Equinor Q2 net income near $2 billion

Aug. 9, 2021

Equinor ASA had second-quarter 2021 net income of $1.94 billion, up from a loss of $250 million in second-quarter 2020. Equinor said results of all exploration and production segments were positively impacted by higher commodity prices.

Combined with taxes paid based on the low 2020 results this contributed strongly to group cash flow, the company reported. “Strict capital discipline and a net cash flow of more than $4.5 billion, reduce our net debt ratio to 16.4%,” said Anders Opedal, president and chief executive officer of Equinor.

Results from the marketing, midstream, and processing segment were impacted by losses on hedges of gas forward sales, shut down of the Hammerfest LNG plant, and weak refinery margins, Equinor said.

The company reported progressing its projects with the Norwegian government’s approval of its development plan for Breidablikk field, start-up of the 260-MMboe Martin Linge field on the Norwegian Continental Shelf, and final investment decision on Bacalhau Phase 1 offshore in Brazilian presalt Santos basin. The company also submitted its plan for development and operation of Troll West electrification and reported progress on Hywind Tampen floating windfarm to power offshore oil and gas platforms.

Equinor had total equity production of 1.997 MMboe/d in second-quarter 2021, down from 2.011 MMboe/d in the same period of 2020. Equinor said it had completed 11 exploration wells with five commercial discoveries and 12 wells ongoing at the end of second-quarter 2021. Bredablikk production is scheduled to start first-half 2024.

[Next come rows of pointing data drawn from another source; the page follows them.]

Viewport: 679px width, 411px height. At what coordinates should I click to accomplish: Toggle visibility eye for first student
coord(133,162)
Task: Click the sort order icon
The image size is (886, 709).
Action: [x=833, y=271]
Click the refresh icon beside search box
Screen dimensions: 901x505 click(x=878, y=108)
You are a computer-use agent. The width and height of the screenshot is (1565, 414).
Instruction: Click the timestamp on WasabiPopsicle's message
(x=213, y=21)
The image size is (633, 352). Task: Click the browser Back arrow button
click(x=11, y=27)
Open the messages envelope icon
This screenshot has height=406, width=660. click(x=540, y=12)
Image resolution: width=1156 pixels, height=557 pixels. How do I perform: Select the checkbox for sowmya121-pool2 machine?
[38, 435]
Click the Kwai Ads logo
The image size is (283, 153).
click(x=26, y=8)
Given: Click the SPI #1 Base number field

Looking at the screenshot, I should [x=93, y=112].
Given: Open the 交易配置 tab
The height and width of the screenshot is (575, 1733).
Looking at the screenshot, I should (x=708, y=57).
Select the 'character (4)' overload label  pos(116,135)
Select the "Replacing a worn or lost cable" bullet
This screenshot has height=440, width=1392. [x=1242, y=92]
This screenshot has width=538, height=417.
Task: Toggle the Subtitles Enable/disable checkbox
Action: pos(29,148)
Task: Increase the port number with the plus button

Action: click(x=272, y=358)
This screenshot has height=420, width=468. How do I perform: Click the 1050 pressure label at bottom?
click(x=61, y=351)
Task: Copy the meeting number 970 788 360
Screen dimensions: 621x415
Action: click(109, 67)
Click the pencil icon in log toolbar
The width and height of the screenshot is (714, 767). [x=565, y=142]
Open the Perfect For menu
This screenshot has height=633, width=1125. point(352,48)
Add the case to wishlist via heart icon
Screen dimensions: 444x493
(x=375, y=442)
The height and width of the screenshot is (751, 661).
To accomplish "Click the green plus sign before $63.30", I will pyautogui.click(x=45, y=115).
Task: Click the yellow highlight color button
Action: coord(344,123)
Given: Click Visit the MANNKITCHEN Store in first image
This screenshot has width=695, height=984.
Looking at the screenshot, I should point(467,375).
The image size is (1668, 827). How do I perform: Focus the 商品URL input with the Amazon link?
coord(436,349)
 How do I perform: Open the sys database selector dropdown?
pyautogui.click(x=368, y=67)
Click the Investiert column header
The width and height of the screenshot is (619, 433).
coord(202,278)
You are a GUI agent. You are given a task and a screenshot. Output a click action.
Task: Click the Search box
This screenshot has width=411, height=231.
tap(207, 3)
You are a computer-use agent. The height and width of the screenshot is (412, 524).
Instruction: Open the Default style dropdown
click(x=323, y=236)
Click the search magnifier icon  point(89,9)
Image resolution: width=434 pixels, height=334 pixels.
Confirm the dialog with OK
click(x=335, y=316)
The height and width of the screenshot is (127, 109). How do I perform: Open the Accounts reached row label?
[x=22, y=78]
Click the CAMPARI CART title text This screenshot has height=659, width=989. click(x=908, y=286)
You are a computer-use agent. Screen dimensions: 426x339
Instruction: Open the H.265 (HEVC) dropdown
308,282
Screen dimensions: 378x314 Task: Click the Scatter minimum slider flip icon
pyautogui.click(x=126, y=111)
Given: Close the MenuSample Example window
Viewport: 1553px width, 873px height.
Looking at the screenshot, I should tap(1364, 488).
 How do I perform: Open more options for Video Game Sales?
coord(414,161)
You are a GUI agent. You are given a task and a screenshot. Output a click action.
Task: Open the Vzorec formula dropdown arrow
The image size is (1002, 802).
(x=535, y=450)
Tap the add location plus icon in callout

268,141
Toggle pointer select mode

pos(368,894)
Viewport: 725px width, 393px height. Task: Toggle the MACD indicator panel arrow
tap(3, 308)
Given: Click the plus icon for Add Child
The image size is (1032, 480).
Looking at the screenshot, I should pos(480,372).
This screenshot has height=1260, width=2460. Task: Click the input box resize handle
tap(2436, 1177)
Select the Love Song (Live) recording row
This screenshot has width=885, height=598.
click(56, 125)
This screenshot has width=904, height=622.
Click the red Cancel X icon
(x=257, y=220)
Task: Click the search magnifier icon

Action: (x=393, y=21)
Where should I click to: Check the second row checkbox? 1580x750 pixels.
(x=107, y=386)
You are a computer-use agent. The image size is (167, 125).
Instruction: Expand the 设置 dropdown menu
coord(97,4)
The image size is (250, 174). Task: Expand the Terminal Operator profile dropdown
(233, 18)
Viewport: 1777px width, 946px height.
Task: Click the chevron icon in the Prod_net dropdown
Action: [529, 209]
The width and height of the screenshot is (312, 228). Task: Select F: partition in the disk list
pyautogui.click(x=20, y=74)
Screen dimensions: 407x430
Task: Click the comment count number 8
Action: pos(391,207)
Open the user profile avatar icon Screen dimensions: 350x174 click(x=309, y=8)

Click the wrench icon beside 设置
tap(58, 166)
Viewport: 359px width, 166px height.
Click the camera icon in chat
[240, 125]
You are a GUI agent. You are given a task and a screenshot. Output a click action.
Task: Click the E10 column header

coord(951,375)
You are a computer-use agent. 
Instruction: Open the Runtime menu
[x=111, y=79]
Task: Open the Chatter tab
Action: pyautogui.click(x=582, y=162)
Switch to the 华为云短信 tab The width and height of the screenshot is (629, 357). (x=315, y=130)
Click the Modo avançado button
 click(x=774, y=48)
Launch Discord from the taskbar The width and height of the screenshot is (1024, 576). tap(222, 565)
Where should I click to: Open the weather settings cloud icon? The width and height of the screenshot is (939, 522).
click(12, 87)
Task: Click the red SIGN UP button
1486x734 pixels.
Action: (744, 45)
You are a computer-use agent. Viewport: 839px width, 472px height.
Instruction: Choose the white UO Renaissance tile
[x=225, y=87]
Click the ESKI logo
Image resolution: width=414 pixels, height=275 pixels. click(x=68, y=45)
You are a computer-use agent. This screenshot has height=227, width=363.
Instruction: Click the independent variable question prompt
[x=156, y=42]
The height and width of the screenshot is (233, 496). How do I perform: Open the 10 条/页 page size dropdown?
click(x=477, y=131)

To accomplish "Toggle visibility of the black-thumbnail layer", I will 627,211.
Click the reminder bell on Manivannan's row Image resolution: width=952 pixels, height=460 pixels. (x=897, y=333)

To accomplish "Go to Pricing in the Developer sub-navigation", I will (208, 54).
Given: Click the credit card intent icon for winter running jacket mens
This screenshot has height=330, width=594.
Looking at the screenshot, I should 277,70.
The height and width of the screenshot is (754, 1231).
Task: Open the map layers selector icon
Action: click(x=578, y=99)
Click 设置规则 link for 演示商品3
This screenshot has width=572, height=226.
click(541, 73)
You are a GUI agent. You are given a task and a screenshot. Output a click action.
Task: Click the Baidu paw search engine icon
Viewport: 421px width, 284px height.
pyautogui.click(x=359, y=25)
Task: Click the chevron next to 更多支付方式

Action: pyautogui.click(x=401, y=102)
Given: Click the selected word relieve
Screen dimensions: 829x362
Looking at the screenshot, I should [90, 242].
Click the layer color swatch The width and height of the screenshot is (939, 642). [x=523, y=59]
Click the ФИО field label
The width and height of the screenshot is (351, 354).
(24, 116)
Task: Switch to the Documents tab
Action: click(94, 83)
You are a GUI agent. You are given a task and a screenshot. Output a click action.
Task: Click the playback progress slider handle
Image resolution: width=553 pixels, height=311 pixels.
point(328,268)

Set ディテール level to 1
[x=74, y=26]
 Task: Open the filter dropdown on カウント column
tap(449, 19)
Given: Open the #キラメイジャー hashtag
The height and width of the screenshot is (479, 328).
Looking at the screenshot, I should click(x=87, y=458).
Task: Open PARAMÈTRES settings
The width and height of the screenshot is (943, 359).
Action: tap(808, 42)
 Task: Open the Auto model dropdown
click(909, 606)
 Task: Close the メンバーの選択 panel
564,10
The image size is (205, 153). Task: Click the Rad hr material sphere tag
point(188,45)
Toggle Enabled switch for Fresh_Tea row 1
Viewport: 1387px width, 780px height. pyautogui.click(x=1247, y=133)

The company’s renewables segment lost $31 million, down from a $1-million loss in second-quarter 2020. Equinor expects gross investments in renewables of around $23 billion from 2021 to 2026, and to increase the share of gross investments for renewables and low carbon solutions from around 4% in 2020 to more than 50% by 2030. By 2035, Equinor’s ambition is to develop the capacity to store 15-30 million tonnes/year of CO2 and to provide clean hydrogen in 3-5 industrial clusters.